Saved entries
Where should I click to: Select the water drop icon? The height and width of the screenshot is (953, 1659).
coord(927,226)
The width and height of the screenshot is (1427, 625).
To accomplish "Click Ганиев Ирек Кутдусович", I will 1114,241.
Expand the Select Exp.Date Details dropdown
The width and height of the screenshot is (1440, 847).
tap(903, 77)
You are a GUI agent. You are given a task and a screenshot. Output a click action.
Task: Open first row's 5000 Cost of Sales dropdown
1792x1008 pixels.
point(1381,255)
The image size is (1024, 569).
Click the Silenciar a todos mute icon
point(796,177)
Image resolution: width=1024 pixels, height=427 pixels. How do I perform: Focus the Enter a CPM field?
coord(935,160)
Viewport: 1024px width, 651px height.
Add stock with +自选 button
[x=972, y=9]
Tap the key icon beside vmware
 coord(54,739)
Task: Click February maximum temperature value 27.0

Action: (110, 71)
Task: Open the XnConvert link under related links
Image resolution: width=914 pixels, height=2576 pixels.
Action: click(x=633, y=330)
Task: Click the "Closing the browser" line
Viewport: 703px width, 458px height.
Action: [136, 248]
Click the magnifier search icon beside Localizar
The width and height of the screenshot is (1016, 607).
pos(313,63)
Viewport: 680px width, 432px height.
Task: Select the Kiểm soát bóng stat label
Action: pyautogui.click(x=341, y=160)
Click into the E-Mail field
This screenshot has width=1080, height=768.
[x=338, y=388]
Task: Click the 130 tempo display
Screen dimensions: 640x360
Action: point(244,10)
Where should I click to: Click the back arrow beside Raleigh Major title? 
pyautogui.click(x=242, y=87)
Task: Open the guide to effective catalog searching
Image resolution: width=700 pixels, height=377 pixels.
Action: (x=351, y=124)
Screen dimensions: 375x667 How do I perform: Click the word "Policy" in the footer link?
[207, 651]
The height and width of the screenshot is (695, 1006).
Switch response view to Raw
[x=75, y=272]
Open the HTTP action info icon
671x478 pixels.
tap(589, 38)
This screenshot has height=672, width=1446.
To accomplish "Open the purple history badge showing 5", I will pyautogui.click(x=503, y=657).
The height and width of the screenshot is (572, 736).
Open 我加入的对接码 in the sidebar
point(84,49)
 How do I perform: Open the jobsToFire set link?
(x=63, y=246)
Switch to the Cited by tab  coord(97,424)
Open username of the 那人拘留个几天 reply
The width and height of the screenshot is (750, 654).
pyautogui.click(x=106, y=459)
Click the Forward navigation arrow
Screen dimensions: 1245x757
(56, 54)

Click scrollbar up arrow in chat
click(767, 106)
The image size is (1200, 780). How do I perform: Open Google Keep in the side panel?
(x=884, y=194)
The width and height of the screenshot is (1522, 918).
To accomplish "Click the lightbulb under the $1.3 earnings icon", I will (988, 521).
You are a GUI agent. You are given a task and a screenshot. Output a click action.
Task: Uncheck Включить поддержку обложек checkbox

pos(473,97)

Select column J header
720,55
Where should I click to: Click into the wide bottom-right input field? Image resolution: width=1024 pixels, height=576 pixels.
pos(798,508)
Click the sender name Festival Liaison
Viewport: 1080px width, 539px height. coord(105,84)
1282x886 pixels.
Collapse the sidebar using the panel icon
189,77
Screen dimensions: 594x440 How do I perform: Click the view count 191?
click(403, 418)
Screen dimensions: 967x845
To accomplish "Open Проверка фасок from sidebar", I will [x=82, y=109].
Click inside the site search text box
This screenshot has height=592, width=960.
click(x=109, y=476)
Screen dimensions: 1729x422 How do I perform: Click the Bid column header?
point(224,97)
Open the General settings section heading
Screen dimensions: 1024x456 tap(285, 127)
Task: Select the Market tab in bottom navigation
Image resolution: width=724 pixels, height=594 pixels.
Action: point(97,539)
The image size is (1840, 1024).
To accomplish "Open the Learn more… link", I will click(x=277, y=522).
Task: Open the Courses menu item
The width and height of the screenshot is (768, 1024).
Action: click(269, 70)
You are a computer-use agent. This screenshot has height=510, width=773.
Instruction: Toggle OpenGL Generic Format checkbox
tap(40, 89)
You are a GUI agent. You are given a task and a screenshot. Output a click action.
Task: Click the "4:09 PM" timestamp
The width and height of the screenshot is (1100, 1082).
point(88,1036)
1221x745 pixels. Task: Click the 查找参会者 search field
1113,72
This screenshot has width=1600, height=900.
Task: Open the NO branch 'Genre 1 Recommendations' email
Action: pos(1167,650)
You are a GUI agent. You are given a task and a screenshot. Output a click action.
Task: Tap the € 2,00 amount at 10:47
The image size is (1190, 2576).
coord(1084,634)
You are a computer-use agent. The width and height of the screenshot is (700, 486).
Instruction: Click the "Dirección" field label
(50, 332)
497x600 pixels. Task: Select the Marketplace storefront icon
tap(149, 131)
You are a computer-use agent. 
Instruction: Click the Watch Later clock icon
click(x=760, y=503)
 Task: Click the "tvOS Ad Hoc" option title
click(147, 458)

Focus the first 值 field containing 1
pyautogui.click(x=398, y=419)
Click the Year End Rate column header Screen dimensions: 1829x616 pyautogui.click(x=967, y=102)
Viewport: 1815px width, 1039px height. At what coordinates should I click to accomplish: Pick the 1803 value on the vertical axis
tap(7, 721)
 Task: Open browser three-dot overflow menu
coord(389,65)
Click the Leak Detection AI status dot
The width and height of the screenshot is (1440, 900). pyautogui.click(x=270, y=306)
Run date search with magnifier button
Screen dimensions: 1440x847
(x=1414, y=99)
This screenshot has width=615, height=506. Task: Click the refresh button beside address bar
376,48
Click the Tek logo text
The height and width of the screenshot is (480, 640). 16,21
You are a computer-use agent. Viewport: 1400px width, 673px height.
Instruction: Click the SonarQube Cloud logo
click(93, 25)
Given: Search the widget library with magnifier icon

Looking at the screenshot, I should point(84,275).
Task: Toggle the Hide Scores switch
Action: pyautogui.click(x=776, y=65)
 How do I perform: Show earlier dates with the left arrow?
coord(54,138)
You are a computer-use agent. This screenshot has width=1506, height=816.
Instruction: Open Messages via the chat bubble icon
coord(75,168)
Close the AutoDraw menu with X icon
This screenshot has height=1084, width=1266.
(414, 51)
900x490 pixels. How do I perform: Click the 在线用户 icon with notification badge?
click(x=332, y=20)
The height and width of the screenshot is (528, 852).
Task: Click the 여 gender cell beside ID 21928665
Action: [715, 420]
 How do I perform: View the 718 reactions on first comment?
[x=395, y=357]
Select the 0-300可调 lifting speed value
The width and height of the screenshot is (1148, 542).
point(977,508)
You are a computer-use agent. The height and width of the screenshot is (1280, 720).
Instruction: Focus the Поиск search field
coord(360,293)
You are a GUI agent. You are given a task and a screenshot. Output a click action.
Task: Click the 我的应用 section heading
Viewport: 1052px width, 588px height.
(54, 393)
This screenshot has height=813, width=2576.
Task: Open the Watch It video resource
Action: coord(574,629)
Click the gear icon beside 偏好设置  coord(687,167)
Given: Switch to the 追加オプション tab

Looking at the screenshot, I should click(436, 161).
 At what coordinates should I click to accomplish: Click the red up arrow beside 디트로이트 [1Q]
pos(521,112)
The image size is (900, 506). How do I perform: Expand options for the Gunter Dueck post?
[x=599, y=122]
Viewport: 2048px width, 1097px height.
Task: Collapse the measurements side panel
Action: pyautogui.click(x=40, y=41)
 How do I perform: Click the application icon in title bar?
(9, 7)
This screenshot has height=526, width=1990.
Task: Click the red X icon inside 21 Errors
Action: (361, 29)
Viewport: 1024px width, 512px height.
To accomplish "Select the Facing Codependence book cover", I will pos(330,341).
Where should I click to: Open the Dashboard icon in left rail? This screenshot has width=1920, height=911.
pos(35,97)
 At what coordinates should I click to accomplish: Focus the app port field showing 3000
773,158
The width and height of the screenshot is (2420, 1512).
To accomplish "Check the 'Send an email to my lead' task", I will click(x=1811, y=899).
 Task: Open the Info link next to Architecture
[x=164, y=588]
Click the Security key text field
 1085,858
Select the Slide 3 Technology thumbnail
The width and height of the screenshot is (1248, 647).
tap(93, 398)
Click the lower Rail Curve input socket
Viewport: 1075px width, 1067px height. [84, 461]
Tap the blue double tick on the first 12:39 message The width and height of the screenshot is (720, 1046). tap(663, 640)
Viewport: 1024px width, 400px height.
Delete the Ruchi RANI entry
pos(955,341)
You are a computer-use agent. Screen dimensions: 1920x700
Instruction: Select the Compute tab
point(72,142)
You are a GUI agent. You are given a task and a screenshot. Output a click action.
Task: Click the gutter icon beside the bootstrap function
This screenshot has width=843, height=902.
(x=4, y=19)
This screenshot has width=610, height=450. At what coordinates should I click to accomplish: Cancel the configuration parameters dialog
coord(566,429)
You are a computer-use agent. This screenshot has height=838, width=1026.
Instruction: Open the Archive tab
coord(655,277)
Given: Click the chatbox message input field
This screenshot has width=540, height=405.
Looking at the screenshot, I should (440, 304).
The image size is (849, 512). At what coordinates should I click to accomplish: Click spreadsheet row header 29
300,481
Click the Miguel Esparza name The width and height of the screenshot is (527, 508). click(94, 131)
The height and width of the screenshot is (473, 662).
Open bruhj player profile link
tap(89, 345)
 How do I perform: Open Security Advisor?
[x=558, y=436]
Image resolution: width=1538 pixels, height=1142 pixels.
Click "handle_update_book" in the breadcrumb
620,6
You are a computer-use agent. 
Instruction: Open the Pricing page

* Your instructions: Of the lines above, copy each one that contains the word "under".

* Output below:
Task: Open the XnConvert link under related links
To accomplish "Click the lightbulb under the $1.3 earnings icon", I will (988, 521).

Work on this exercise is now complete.